L’utilizzo problematico dei social media coinvolge il 13,5% degli adolescenti italiani e il 12,4% dei giovani in Piemonte, con una maggiore incidenza tra le ragazze. A 13 anni, infatti, la percentuale femminile raggiunge il 20,5%.
A preoccupare sono soprattutto gli effetti sulla salute mentale e sul benessere psicologico. In Piemonte, tra le ragazze, la percezione di uno stato di salute “eccellente” crolla dal 33% a 11 anni fino al 12% a 17 anni.
Il disagio emerge anche attraverso sintomi psicosomatici e senso di isolamento. Tra le quindicenni e le diciassettenni, l’85% riferisce almeno due sintomi psicosomatici più di una volta alla settimana, mentre la solitudine colpisce il 28% delle tredicenni e il 27% delle diciassettenni.

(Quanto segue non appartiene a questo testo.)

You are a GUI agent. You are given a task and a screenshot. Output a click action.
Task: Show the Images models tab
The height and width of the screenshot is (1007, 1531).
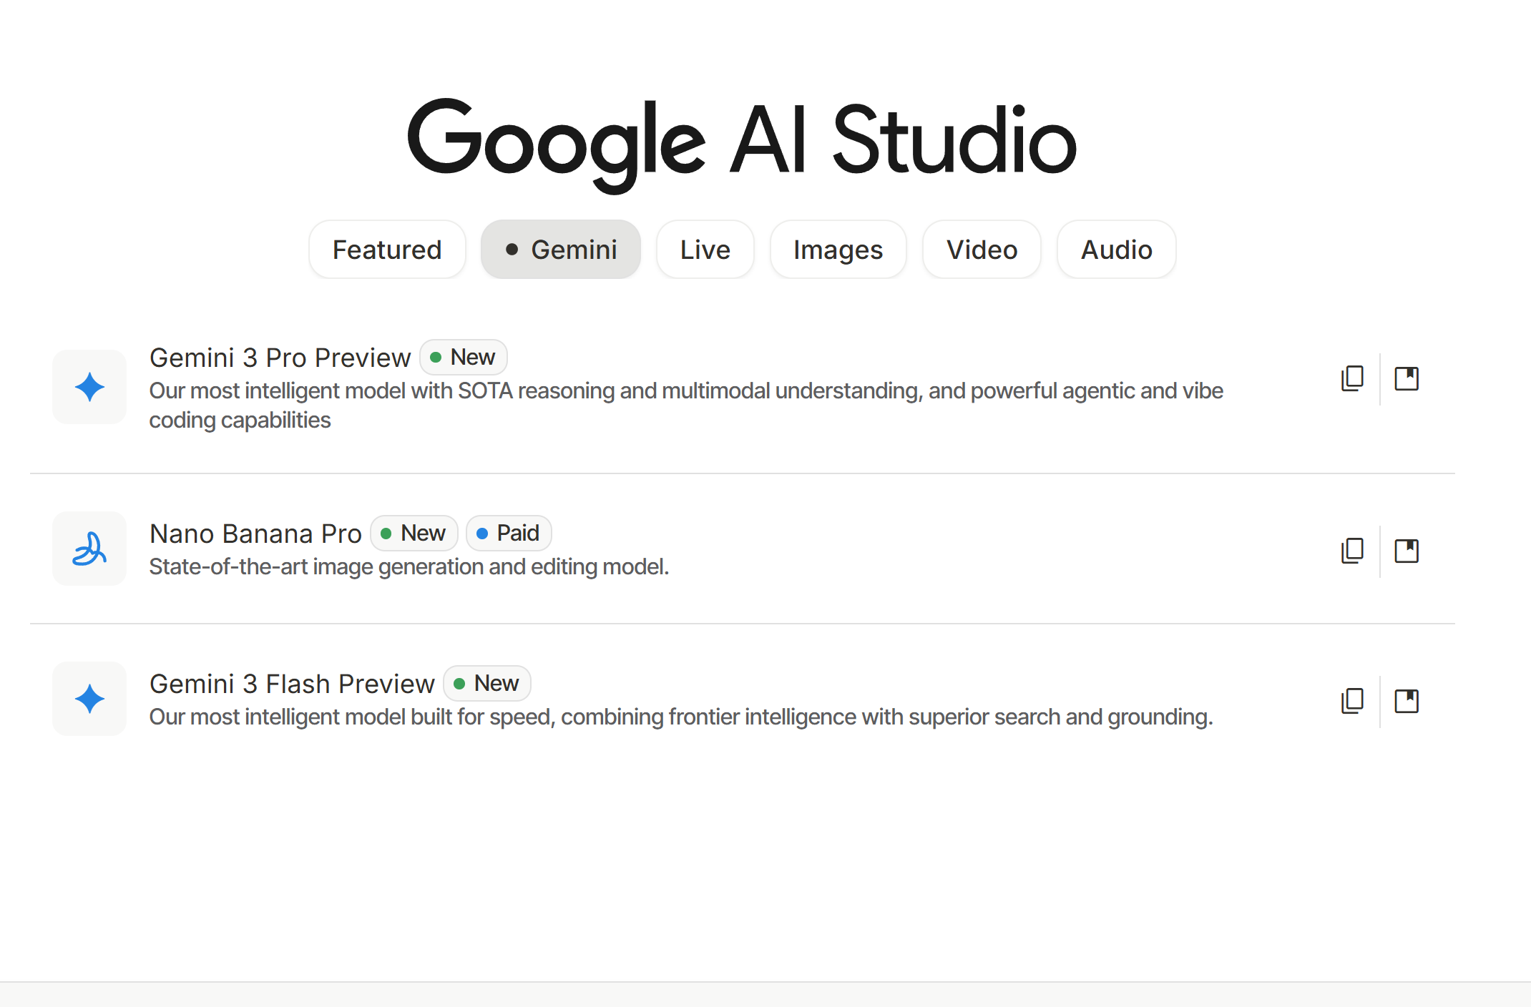point(838,250)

L’allarme arriva dall’Ordine dei Medici di Torino, che il 15 maggio, al Salone del Libro, dedicherà un incontro al tema “Crescere con lo smartphone in mano”, focalizzato sul crescente malessere giovanile. I dati, pubblicati nel 2025, provengono dal progetto internazionale Hbsc – Health Behaviour in School-aged Children – promosso dall’Organizzazione Mondiale della Sanità.
All’incontro parteciperanno tre specialisti del settore, moderati dal presidente dell’Ordine dei Medici Guido Giustetto.
La neuropsichiatra infantile Antonella Anichini, dell’ospedale Regina Margherita di Torino, analizzerà l’aumento degli accessi in Pronto Soccorso per disturbi psichiatrici e comportamenti autolesivi: dai circa 230 casi annui registrati tra il 2010 e il 2012 agli oltre 1.600 attuali.
La psichiatra Laura Dalla Ragione, direttrice della Rete regionale Disturbi alimentari dell’Umbria, approfondirà invece il legame tra social media, immagine corporea e disturbi della nutrizione.
Infine Francesco Cuniberti, psichiatra del Dipartimento di Salute Mentale e Dipendenze dell’Asl To3, si concentrerà sul tema dell’ansia adolescenziale.
Gli esperti sottolineano però che le nuove tecnologie non devono essere demonizzate, ma accompagnate da un uso consapevole: smartphone e social rappresentano strumenti potenti e utili, ma richiedono la presenza di adulti capaci di guidare i più giovani nella costruzione della propria identità e nella gestione delle relazioni sociali.